This was a wonderful read and I discovered it with perfect timing for Halloween week.  It tells of an unexplained death within the close island community of Saoirse Island that sits in the estuary waters of Puget Sound on the west coast of the United States; and it comes with just the right amount of mystery and magic to keep me hooked to the very last page.

Saoirse Island life is bound up in tradition and folklore with the older women still teaching their granddaughters how to set spells.  Fourteen years before the story begins, four teenage friends, August, Emery, Dutch and Lilly, graduated high-school, and August and his girlfriend Emery were planning to leave the island the following morning to get August away from his violent and controlling grandfather.
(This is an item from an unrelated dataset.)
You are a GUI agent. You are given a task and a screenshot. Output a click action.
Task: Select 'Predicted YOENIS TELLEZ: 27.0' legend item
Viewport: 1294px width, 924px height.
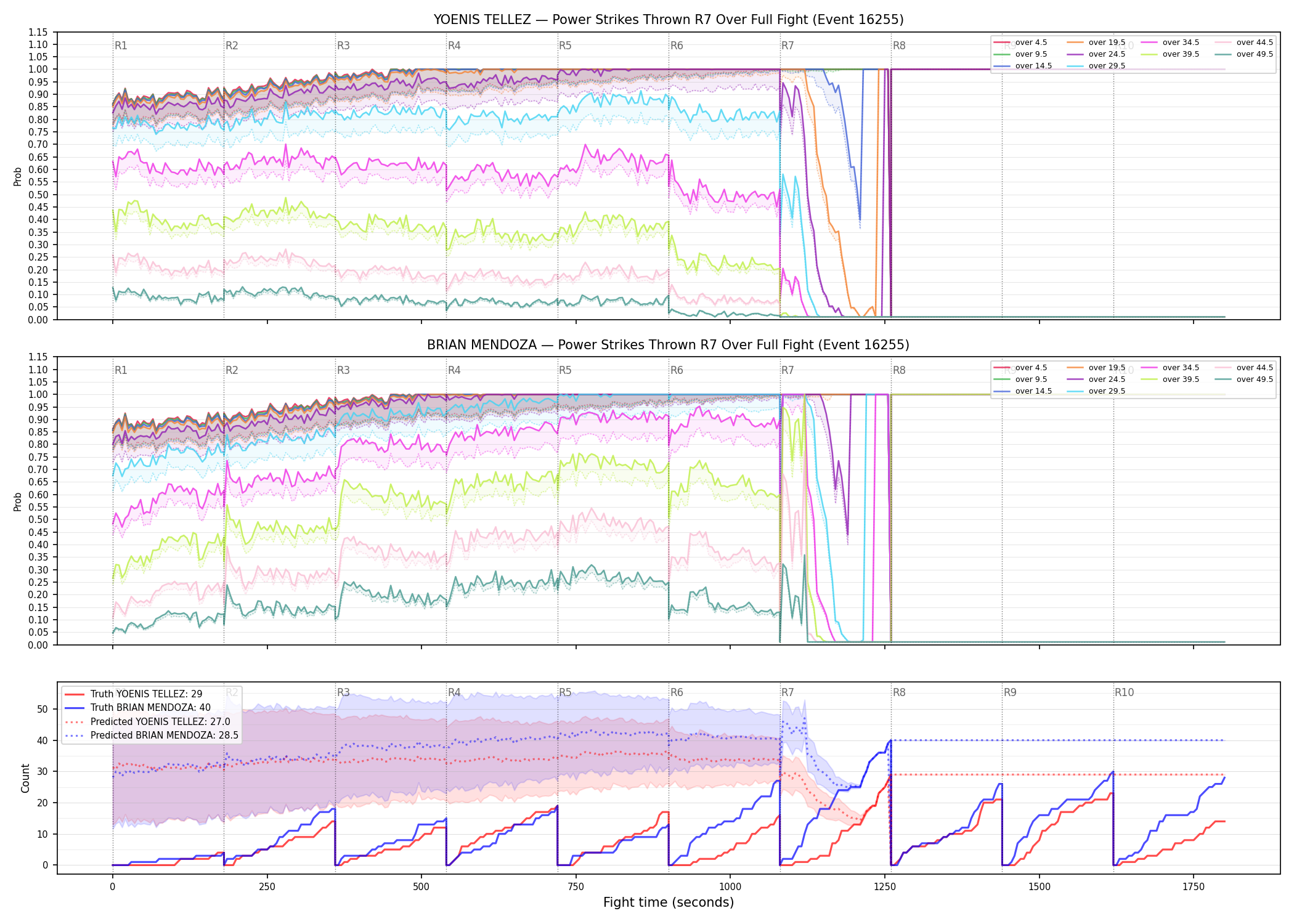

The night before they were due to leave, the great orchard belonging to the August's family caught fire and after the fire was out, Lilly's body is found among the trees.  Her death may have been murder but mysteriously the autopsy shows that she drowned, as her lungs are filled with seawater and there is seaweed in her stomach, but her hair and clothes are quite dry. How could this have happened and what secrets are being hidden by the old families of the island.

August and his mother flee the island after the police decide there is not enough evidence to charge anyone with murder, and Emery is left heartbroken as he didn't even come to say goodbye.   For fourteen years she hears nothing from him, but after August's mother dies, he finally returns to the island to bury the ashes and sell their old property including the orchard.

August's re-appearance opens old wounds new information comes to light about the night of Lilly's death.  August was always the main suspect as he was the one who ran away, but Emery discovers that there is a whole web of lies that is only just beginning to unravel.

This book is beautifully written, and a great story well told. The plot twists and turns constantly and there is a tension running through every page and I loved it. No wonder it is a bestseller.